Extracted entries >>
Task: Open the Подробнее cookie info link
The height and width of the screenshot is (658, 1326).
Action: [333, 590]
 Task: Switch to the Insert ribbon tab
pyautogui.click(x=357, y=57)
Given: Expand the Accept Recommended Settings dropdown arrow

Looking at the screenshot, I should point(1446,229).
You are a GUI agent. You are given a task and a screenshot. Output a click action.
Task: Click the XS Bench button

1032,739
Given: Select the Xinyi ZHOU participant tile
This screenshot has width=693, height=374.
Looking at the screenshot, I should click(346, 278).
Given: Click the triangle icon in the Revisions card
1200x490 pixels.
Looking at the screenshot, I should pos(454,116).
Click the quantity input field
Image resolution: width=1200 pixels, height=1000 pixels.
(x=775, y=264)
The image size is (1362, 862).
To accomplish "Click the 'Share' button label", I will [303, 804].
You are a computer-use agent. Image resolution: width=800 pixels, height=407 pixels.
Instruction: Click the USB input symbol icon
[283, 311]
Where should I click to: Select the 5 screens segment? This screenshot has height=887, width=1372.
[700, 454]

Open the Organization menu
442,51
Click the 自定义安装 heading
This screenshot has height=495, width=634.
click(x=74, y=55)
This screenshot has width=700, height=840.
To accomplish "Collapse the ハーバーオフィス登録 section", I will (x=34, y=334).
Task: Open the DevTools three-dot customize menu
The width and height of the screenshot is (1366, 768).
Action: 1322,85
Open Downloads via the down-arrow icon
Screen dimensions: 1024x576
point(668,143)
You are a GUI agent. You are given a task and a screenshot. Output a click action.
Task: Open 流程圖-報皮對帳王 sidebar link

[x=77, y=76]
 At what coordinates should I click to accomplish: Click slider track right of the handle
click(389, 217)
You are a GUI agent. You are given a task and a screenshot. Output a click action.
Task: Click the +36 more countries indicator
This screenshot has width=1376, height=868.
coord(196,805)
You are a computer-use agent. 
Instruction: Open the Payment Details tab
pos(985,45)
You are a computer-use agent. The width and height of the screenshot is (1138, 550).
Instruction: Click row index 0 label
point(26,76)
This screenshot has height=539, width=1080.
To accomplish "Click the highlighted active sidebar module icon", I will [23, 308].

Work to be completed >>
The records above must be retyped in full. Keep each one exactly as it is.

Solution for this exercise >>
Task: Open the Подробнее cookie info link
The height and width of the screenshot is (658, 1326).
Action: [333, 590]
 Task: Switch to the Insert ribbon tab
pyautogui.click(x=357, y=57)
Given: Expand the Accept Recommended Settings dropdown arrow

Looking at the screenshot, I should point(1446,229).
You are a GUI agent. You are given a task and a screenshot. Output a click action.
Task: Click the XS Bench button

1032,739
Given: Select the Xinyi ZHOU participant tile
This screenshot has width=693, height=374.
Looking at the screenshot, I should click(346, 278).
Given: Click the triangle icon in the Revisions card
1200x490 pixels.
Looking at the screenshot, I should pos(454,116).
Click the quantity input field
Image resolution: width=1200 pixels, height=1000 pixels.
(x=775, y=264)
The image size is (1362, 862).
To accomplish "Click the 'Share' button label", I will [303, 804].
You are a computer-use agent. Image resolution: width=800 pixels, height=407 pixels.
Instruction: Click the USB input symbol icon
[283, 311]
Where should I click to: Select the 5 screens segment? This screenshot has height=887, width=1372.
[700, 454]

Open the Organization menu
442,51
Click the 自定义安装 heading
This screenshot has height=495, width=634.
click(x=74, y=55)
This screenshot has width=700, height=840.
To accomplish "Collapse the ハーバーオフィス登録 section", I will (x=34, y=334).
Task: Open the DevTools three-dot customize menu
The width and height of the screenshot is (1366, 768).
Action: 1322,85
Open Downloads via the down-arrow icon
Screen dimensions: 1024x576
point(668,143)
You are a GUI agent. You are given a task and a screenshot. Output a click action.
Task: Open 流程圖-報皮對帳王 sidebar link

[x=77, y=76]
 At what coordinates should I click to accomplish: Click slider track right of the handle
click(389, 217)
You are a GUI agent. You are given a task and a screenshot. Output a click action.
Task: Click the +36 more countries indicator
This screenshot has width=1376, height=868.
coord(196,805)
You are a computer-use agent. 
Instruction: Open the Payment Details tab
pos(985,45)
You are a computer-use agent. The width and height of the screenshot is (1138, 550).
Instruction: Click row index 0 label
point(26,76)
This screenshot has height=539, width=1080.
To accomplish "Click the highlighted active sidebar module icon", I will [23, 308].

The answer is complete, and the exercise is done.